As illustrated in Fig. 2A, the restructuring process of KS_β embeddings initially reset the counts of predefined labels to 3, followed by the automatic adjustment of the n_neighbors and min_dist parameters to refine the space and improve its alignment with these 3 class labels. HDBSCAN was then applied to cluster the similar data points and assign new class labels to them. Certain previously assigned KS_β sequences were bifurcated and merged into a new label. For example, in class label A column, label I is from partial initial label 8 and 9; label II is from partial initial label 8 and 9, and entire initial 12 and 13; and label III is from entire initial label 10 (Fig. 2A, Table S4†). Upon increasing the number of predefined labels, the approach tuned the n_neighbors and min_dist parameters to decrease their values, which allowed HDBSCAN to recognize and assign new labels to smaller and more localized features in the data space (Fig. 2C and S3†). This iterative process continued until the number of class labels assigned to the 163 KS_β embeddings reached 9, after which no more labels could be generated or some data points were identified as noise. To evaluate the distribution patterns of the 9 autogenerated labels, the supervised UMAP technique was employed again, revealing that these labels could represent the T2PK biosynthetic logics more accurately in the real world (Fig. 2D).

Development of the T2PK classifier

As described in the previous session, four machine learning algorithms (random forest, XGBoost, SVM, and MLP with grid search hyperparameter tuning) were employed to train the initial T2PK classifiers on KS_β embeddings. The classifiers were trained on two distinct sets of class labels: one comprising five manually annotated class labels and another consisting of nine refined class labels (Fig. 2D). Due to the imbalanced nature of our dataset, the F1 score and confusion matrix were employed to assess and compare the performance of the classifiers trained on these two different sets of class labels. As outlined in Table 2, the MLP classifier yielded an F1 score of 0.89 on the test set when utilizing the nine refined class labels, whereas the F1 scores of the random forest, XGBoost, and SVM classifiers were 0.77, 0.73, and 0.92, respectively.

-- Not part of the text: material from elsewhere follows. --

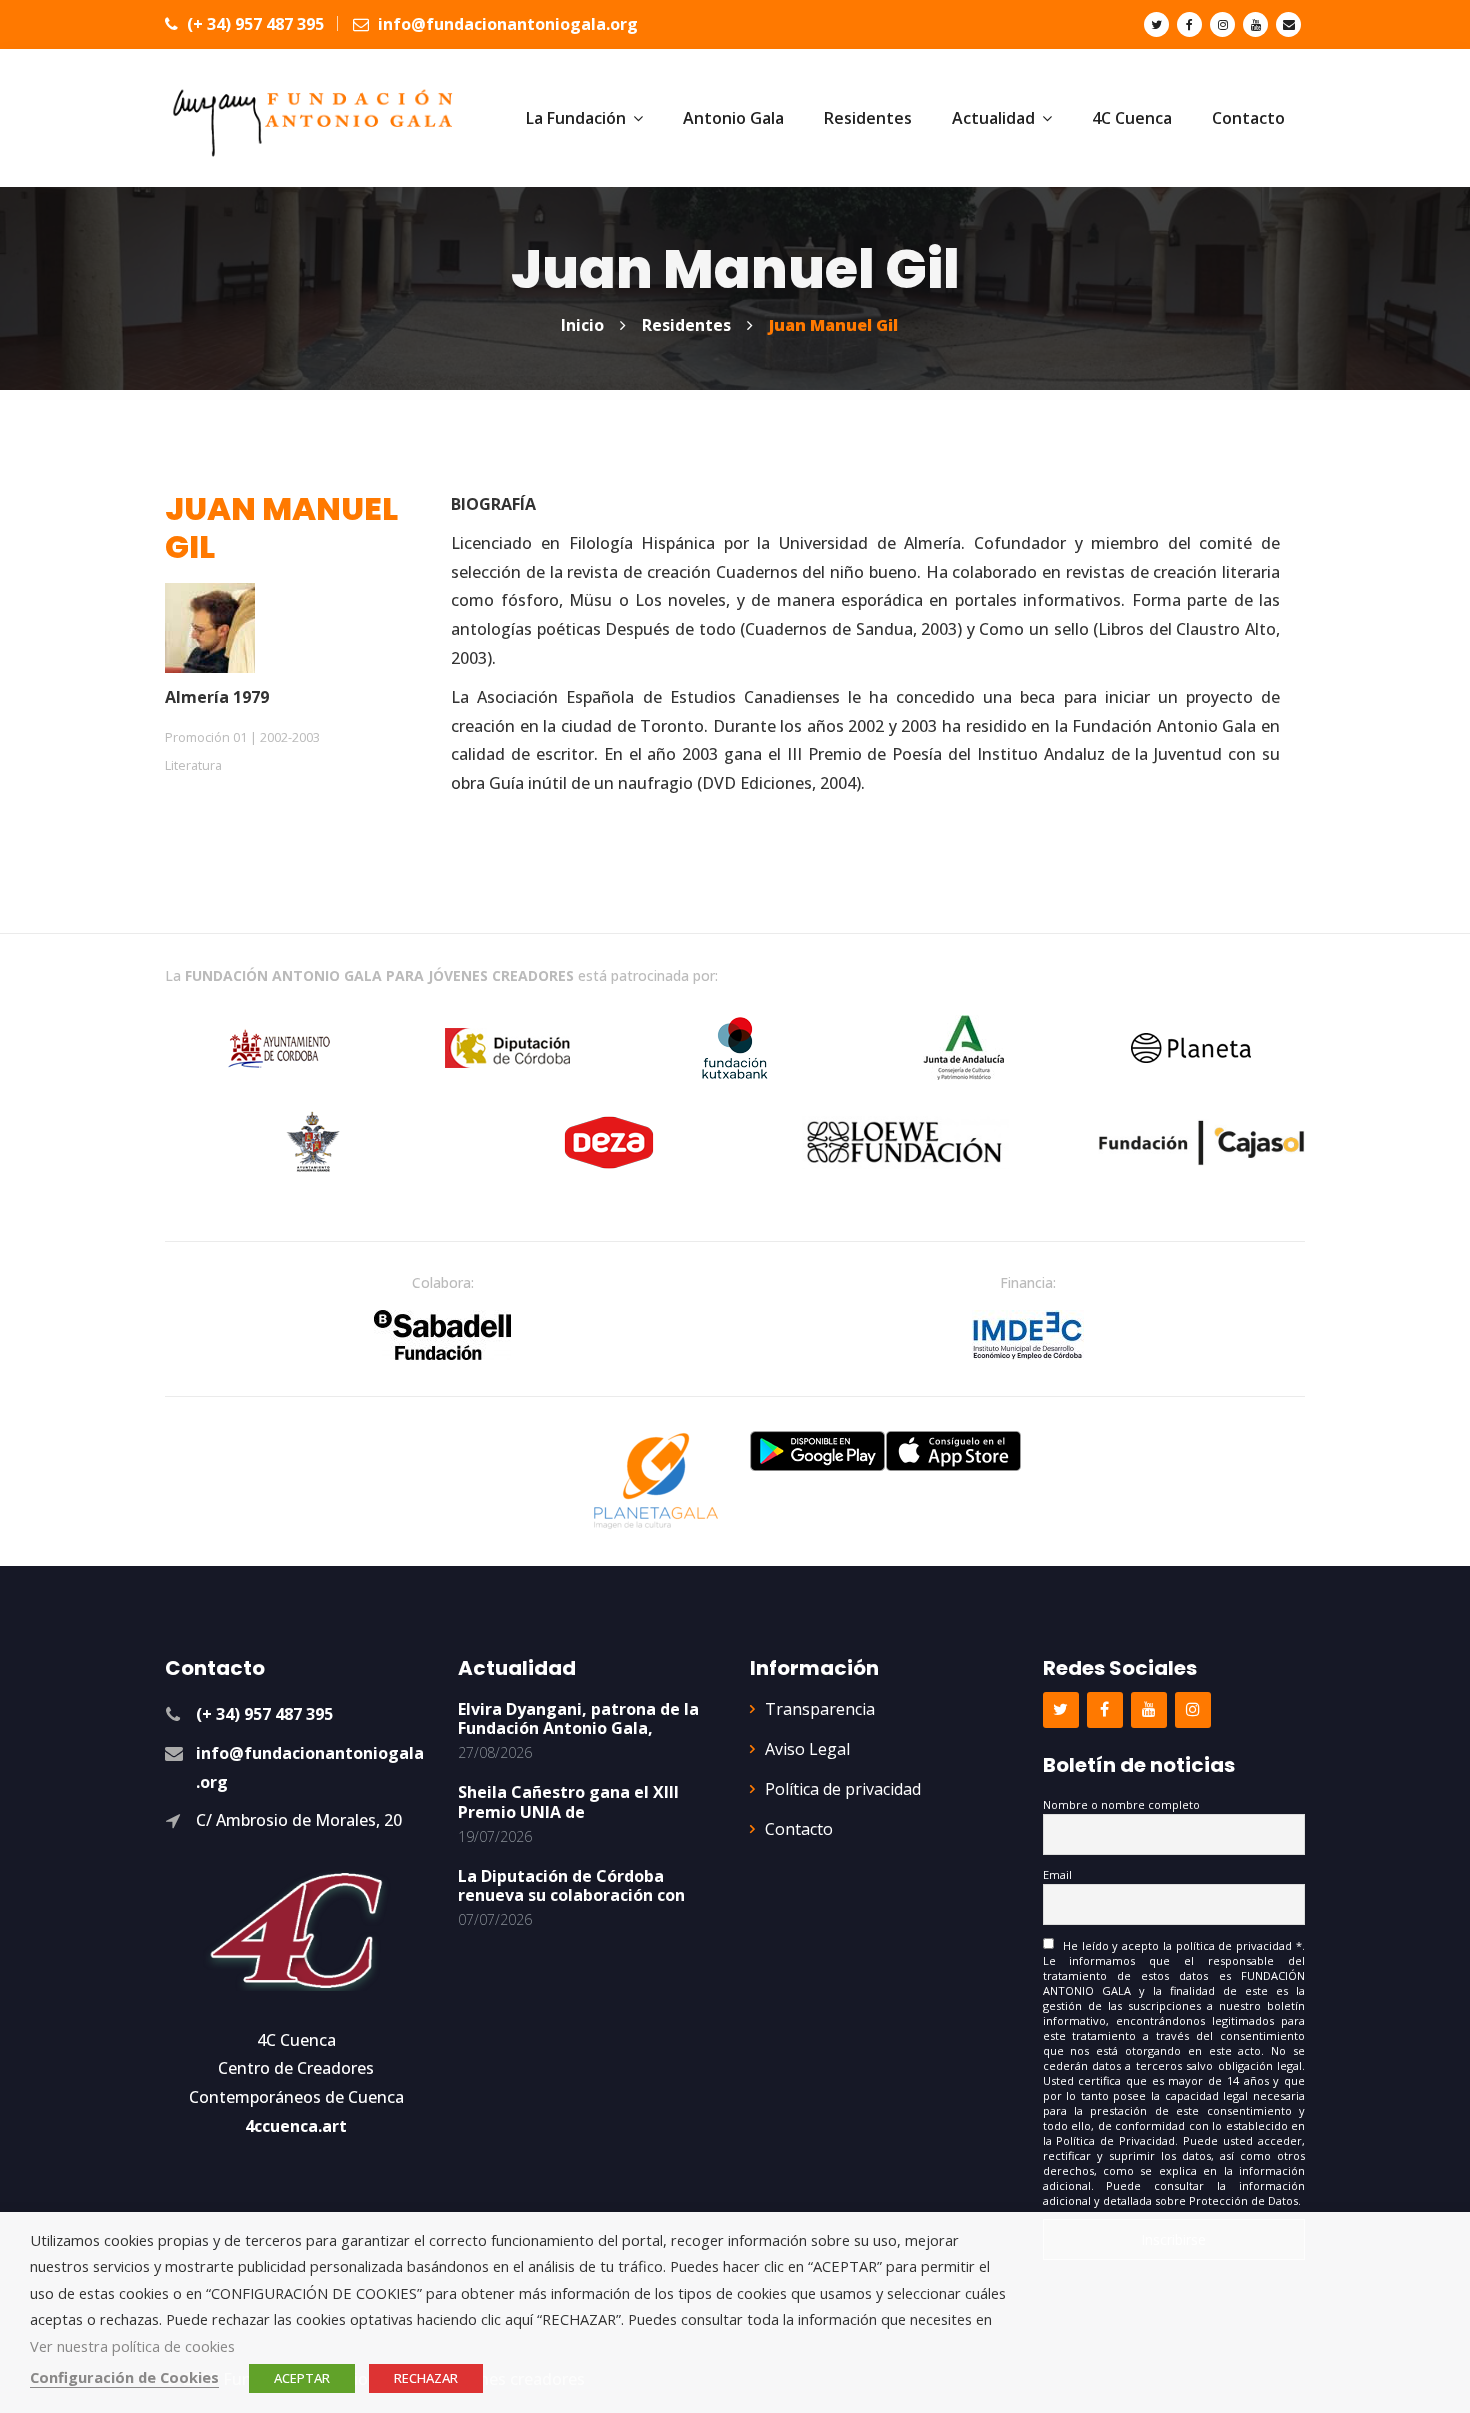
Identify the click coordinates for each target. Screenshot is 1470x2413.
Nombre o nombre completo (1121, 1804)
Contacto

Notably, the classifiers trained on the five manually annotated class labels exhibited inferior performance compared with those trained on the nine refined class labels.

Table 2 Performance metrics of initial and enhanced T2PK classifier with two types of class label trained by random forest, XGBoost, SVM, MLP. TPR: true positive rate; FPR: false positive rate

Classifier	Class number	TPR%	FPR%	Accuracy	Precision	Recall	F1-score
Initial classifier
Random forest	5 classes	55.00	8.88	0.76	0.49	0.55	0.51
Random forest	9 classes	76.11	2.81	0.79	0.80	0.76	0.77
XGBoost	5 classes	57.67	8.88	0.76	0.68	0.58	0.59
XGBoost	9 classes	76.11	2.73	0.79	0.75	0.76	0.73
SVM	5 classes	62.67	7.02	0.79	0.80	0.63	0.66
SVM	9 classes	96.76	0.68	0.94	0.91	0.97	0.92
MLP	5 classes	67.56	5.25	0.79	0.67	0.68	0.67
MLP	9 classes	93.15	1.51	0.88	0.87	0.93	0.89

Enhanced classifier
MLP	5 classes	66.67	6.38	0.82	0.91	0.67	0.70
MLP	9 classes	97.78	0.43	0.97	0.99	0.98	0.98

To leverage the 2566 unlabeled KS_β embeddings, a consistency regularization-based semi-supervised learning framework was adopted to train an enhanced MLP classifier based on the initial MLP classifier with two distinct sets of class labels. The enhanced MLP classifier was trained on both labeled and unlabeled data. In this process, the cross-entropy loss function was applied to the disturbed labeled data via Gaussian noise, while the mean-square error loss function was applied to both disturbed labeled and unlabeled data (Fig. 3A). This approach promoted the model to produce consistent predictions over time and resulted in a smoothed decision boundary, thereby enhancing the model's generalization performance on unseen data and alleviating overfitting. A clear disturbance in the initial classifier at the beginning is shown in Fig. 3B. Overall, the performance evaluation demonstrated that the enhanced MLP classifier trained with nine refined class labels attained an F1 score of 0.98 on the test set, an increase of 0.09 compared with the initial one, indicating state-of-the-art performance.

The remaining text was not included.